__Belge bölümü__.
“Ölçüde ve tartıda hile yapanların vay hâline!
Onlar insanlardan (bir şey) ölçüp
aldıkları zaman, tam ölçerler.
Fakat kendileri onlara bir şey ölçüp
yahut tartıp verdikleri zaman eksik ölçüp tartarlar.
Onlar, büyük bir gün; insanların,
âlemlerin Rabbinin huzurunda duracakları gün için diriltileceklerini
sanmıyorlar mı?” Mutaffifin/1-6
Alemlerin rabbi yüce Allah ne kadar
güzel tasvir ediyor…Ölçü ve tartıda hile yapan çifte standartçıların vay
haline, onlar kendileri için şapur şupur, başkalarına gelince yarabbi şükür
diyecek kadar basit karakterlililerdir.İnsan psikolojisi ne kadar
tutarsızlıkları kendi içinde taşımayı arzulamaktadır. Bu isteklerin yeryüzünün
dengesini bozduğunu ne zaman anlayacak bu varlık…
Bu özellik bireyden topluma toplumdan
devlete, devletten devletlere kadar aleni görülen bir hastalıktır. Bu hastalık
yaşam alanında her geçen gün biraz daha hayatiyet kazanarak kapsam alanını
genişletiyorsa, insani değerlerde yavaş yavaş etkileme gücünü kaybederek kendi
kabuğuna çekiliyor demektir. İnsani yaşamın yaşam alanına veda etmesiyle insanın
yaşam alanında kalacağını düşünebilir misiniz? İnsani yaşam ile insan birlikte
var ve birlikte yaşarlar. Birisi ortalıkta görünmemeye başladıysa insanın da
görünmeyeceği ve kendi kaderini kendisinin belirlediği kaderin sonunun yakın
olduğunun habercisidir.
İnsani yaşam ile insan yaşamı at başı
devam eder. İnsan ve İnsani yaşam birbirini doğurur. Eğer insani yaşam
ortalıkta görünmez olmuş ise, insan şeklen var ancak ölü ruhlu olduğundan,
ruhları ölmüş olanların bedenen yaşamalarının anlamı olmayacağı için, yaratıcı
iş olsun tarzından bir varlık yaratmayacağından, bunların yerine asıl
fonksiyonlarını yerine getiren başkalarıyla bu varlığın hayatında bir değişim
yapar. Allah’ın bu değişim günlerinin arifesinde yaşadığımızı bilerek,
insanların yeniden kendilerine gelerek, insanlığı ruhu ile yaşamları
gerektiğini idrak etmeleri gerekmektedir. İnsanın kendi çabası olmazsa Allah
onların durumunda değişiklik yapmaz. “Duanız olmasa Rabbim sizi ne yapsın”

__Sağlanan veriler__.
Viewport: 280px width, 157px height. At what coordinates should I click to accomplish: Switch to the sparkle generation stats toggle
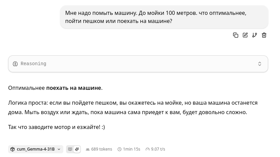(77, 149)
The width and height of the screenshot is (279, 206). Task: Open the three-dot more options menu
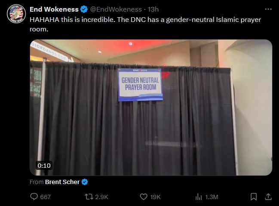tap(268, 9)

__İstenenler__.
1) Ölçü ve tartıda hileye dair metinde "Onlar insanlardan (bir" sözlerinin geçtiği yerden başlayıp "eksik ölçüp tartarlar." sözlerinden sonra durarak o kısmı aynen yeniden yazınız.
2) Ölçü ve tartıda hileye dair metni kesildiği yerden sürdürünüz.

__Cevaplar__.
1)
Onlar insanlardan (bir şey) ölçüp
aldıkları zaman, tam ölçerler.
Fakat kendileri onlara bir şey ölçüp
yahut tartıp verdikleri zaman eksik ölçüp tartarlar.

2)
Duadır hayatı değiştiren dua ise, aciz bir varlık olduğunu idrak eden insanın
yakarışı ve kendisine çeki düzen vermesi halidir. Bu Ruh hali oluşmuyorsa,
insan yaşadığı halden memnun olmuş, insanlık ise bu durumdan ciddi rahatsızlık
duyduğundan böyle basit varlıkların ortamında olmaktan acı çektiği için insanı terk
ederek kendi yuvasında kahrından yıpranırken Allah duruma müdahale eder ve
huysuz arsız ve sınır tanımadan ölçüye ve tartıya dikkat etmeden düzeni
bozmaktan haz alan bu varlığı falakaya yıkar sonuç ne olur onu bilemem, Allah
hesap görenlerin en adil ve seri olanıdır. O hesabını çok iyi bilir.
Kâinat ölçü üzerine kurulmuştur. Bu
ölçü bozulduğunda bütün bir alem ifsat olur. Yeryüzü alemindeki ifsatın kaynağı
da insandır. Çünkü insan yaratılmışlar içinde irade verilen en önemli canlıdır.
Bu durum cinlerde de olmasına rağmen onlar fiziki alemde gözle görülen bir
karşılığı olmadığı için sorumluluk daha çok insana kalmaktadır. İnsan bu sorumluluğu yüzünün
akıyla yerine getirmesi için yeryüzü denklemindeki hayat formülünün bileşenlerini
doğru ve yerine koyarak sonuca gitmesi gerekir. Bunu yapmak istemediği zaman
kullanacağı denklem onu hiçbir zaman doğruya götürmeyecektir. Doğruyu aramaya çalışırken,
doğrudan uzaklaşıp bulunduğu hal ile mutlu olduğunda da içinden çıkamayacağı
bir karanlığın pençesinde yaşamaya mahkûm olur. Bu mahkûmiyet onu hakikatten
her gün biraz daha uzaklaştırarak, onu içinin gerçek doğru gibi algılanmasına
neden olur.
Peki bu yaşam alanında kendisiyle
alakalı sorunları çözmemiş ve çözmek istemeyen doğruları yanlışla ve yalanla
yer değiştirerek sürekli ortalığı karartma da sınır tanımayan bu varlık bu
düzenin hep sahibi olur mu dersiniz? Hayır Allah yarattığı kainatında düzeni
bozanların daha çok düzeni imha ederek yaşamalarını istemez, ancak onlar için
önceden belirlediği bir ecel olduğu için, onları o ecele kadar devam ettirir.
Bu durum Yaratıcının bunların pisliklerine güç yetirememesi değil, kendi
kanunlarında bir değişim asla olmamasıdır. Çünkü Allah hep düzenden yanadır ve
düzenin olmasını istemektedir.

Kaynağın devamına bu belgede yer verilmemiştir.